What’s more alarming for me personally is that I seem to be struggling with my mother tongue, Bengali, more than ever before. I only speak it to my mother and since I haven’t seen her, I find myself stumbling over words on our rare phone calls. It really is extraordinary that fluency can fade so quickly. 

Nature is a panacea

We are pretty evangelical about getting into nature. We have enumerated its many benefits and work hard to encourage newcomers into outdoor spaces. 

We've spent 100 days in lockdown in Richmond
Atlas & Boots We’ve spent 100 days in lockdown taking long walks in Richmond

Lockdown has taught us just how important this is. On days when we stay at home, we find ourselves restless and edgy as we head into another long evening. If, however, we have taken a walk along one of the many pretty trails of Richmond, we are calmer and more relaxed upon returning home. 

We are lucky to live in a town with such easy access to the great outdoors.

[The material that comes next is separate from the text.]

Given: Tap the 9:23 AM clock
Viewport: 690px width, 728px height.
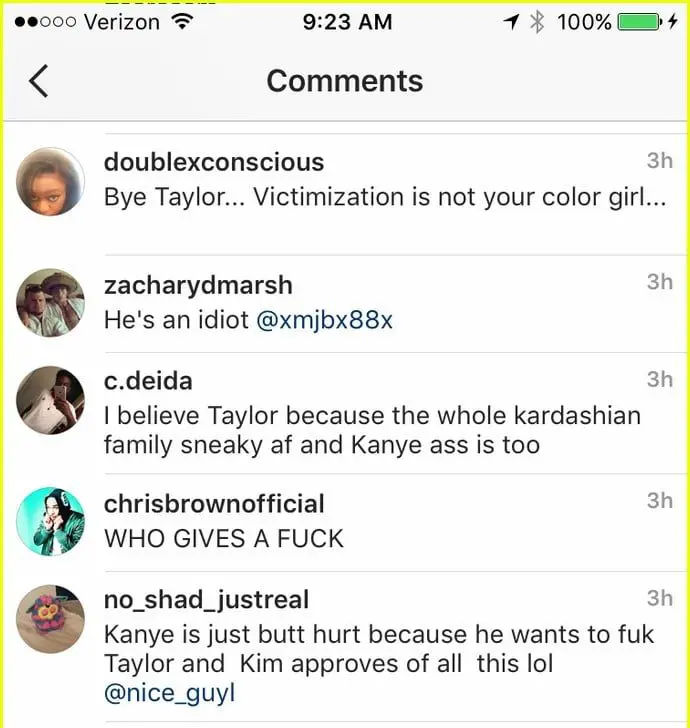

We hope that when lockdown is over, local councils in crowded cities will invest more in their precious green spaces. 

Bad hours can swallow good ones

As with most people, my productivity has been markedly affected by the global pandemic. The constant updates via Twitter and rolling news are extremely distracting. As the weeks have marched on, I’ve managed to find a rhythm, but there are still days when I get to 4pm and realise I’ve achieved next to nothing. 

The temptation is to keep banging my head against the page and force myself to write, but bad hours can so easily swallow good ones if you don’t know when to stop. Lockdown has taught me that it’s far better to switch off, step away from the desk and try to enjoy the rest of the day. 

We shouldn’t get a dog (yet)

Peter and I desperately want a dog. He’s crazy about them and, over the years, has won me over too. 

Midway through lockdown, we seriously considered getting one. We saw people on Twitter proudly sporting their new puppies, and thought it might finally be time for the rescue dog we’d spoken about for years.

Fair Use
Pure joy

The thing is, lockdown is finite. It will end and life will become busy and full again. We’ll be travelling for much of the year – and what then? Leave our dog in kennels? Foist it on a neighbour? No. We’re not yet ready to give up travel which means we’re not yet ready for a dog. One day, but sadly not these 100 days.